The city of Butte no longer fetches its pails of water from its own aquifer, the water is too toxic, since the water in the Pit is actually the Aquifer exposed like blood welling up in a wound. The copper operation was enough to provide the bulk of the copper our nation used to fight WWII and the wire produced from it helped enable the electrification of the country. The process caused the highest priority Superfund Site in the country. The stretch of river from Butte to Missoula is obstructed by only one flimsy dam at Milltown, not far upstream from Missoula.

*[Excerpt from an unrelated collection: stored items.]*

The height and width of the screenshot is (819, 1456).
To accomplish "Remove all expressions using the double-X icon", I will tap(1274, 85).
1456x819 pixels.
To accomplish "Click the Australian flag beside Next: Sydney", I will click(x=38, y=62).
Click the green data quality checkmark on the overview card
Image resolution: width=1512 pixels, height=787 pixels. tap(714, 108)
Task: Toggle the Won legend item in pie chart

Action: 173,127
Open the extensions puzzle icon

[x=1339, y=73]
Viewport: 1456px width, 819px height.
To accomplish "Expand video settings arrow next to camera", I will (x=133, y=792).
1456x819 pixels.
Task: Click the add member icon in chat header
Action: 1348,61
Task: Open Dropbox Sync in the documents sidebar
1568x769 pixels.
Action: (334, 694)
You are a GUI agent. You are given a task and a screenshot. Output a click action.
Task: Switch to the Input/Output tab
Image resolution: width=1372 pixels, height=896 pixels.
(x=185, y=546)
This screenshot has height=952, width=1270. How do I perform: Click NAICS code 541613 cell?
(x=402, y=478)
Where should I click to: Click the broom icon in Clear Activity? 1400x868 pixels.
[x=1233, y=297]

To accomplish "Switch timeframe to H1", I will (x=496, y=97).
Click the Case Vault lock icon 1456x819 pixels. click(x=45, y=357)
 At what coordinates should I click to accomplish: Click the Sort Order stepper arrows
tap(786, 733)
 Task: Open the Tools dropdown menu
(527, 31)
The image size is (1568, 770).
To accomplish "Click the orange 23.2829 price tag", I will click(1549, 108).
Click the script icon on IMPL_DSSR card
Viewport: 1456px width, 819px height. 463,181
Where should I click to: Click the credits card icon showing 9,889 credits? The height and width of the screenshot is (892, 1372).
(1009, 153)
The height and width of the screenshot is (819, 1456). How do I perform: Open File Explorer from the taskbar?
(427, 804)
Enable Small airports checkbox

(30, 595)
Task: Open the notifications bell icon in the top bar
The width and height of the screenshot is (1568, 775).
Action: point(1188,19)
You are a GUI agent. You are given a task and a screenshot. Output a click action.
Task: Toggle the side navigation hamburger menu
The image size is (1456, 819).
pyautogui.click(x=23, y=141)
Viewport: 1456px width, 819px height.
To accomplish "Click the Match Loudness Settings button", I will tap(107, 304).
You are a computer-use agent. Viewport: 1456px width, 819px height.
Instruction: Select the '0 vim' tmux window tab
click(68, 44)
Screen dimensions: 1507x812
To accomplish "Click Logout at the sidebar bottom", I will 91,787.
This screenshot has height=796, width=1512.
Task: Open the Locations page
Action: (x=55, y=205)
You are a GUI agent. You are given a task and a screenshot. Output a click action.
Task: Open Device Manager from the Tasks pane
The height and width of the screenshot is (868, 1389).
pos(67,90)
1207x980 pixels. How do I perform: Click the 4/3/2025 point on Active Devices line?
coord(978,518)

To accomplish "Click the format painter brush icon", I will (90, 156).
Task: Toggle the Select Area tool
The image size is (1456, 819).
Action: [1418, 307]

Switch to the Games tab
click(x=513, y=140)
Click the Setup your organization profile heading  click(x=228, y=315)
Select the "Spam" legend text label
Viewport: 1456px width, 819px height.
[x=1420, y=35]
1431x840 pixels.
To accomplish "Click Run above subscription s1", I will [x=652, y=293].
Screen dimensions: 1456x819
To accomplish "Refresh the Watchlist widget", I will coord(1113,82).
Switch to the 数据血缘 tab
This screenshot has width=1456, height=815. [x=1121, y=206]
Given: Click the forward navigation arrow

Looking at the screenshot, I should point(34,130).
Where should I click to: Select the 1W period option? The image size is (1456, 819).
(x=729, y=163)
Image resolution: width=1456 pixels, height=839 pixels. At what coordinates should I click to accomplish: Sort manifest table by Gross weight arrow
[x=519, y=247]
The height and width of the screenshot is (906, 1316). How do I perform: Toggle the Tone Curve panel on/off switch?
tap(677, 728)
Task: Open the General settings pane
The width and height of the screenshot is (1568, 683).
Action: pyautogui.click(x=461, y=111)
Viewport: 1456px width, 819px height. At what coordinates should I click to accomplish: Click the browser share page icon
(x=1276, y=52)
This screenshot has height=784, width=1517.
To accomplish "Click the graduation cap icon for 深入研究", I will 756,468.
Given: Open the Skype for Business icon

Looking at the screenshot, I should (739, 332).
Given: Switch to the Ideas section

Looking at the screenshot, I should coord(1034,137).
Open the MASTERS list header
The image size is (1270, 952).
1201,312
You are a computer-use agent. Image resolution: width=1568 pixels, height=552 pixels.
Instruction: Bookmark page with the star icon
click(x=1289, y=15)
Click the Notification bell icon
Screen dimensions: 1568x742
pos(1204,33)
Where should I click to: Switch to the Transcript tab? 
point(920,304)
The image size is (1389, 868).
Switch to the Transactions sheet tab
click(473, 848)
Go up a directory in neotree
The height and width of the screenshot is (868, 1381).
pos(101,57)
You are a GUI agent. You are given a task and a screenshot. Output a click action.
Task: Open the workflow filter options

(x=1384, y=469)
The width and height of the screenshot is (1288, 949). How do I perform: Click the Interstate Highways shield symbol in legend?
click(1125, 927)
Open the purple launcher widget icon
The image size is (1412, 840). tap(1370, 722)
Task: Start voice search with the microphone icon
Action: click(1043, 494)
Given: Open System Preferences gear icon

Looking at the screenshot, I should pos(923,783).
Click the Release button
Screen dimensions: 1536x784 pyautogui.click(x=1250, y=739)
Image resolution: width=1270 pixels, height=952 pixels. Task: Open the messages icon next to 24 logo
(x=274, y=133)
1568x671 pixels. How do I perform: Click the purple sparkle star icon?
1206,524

The Milltown dam was engineered with logs and not very strong. Years ago it ceased to produce a useful amount of power and its turbines barely cranked out enough to keep the booth on the dam lit up at night. This dam, like all dams, was destined to break in a flood event releasing all the water backed up in the reservoir and all the sediment stored up behind the dam. The difference with the Milltown dam, was that the sediment behind the dam was filled with heavy metals, copper, and arsenic that had made its way downstream from Butte. A flood that bashed all of this directly into Missoula would have contaminated our aquifer as well.

Instead, the Dam was removed today! It's been an ongoing process that has taken years, to dredge the poisons out, store them, pile them or otherwise dispose of them, and to divert the water, and who knows what else.

The Backhoes broke open a channel alongside the remaining portion of the dam and the waters flowed free for the first time in 100 years.

"100 years" an old man said to himself as he watched from the crumbly bank. He then turned around and mysteriously turned away.

"People in future generations will never know this dam was here." Ashley said and mysteriously walked away.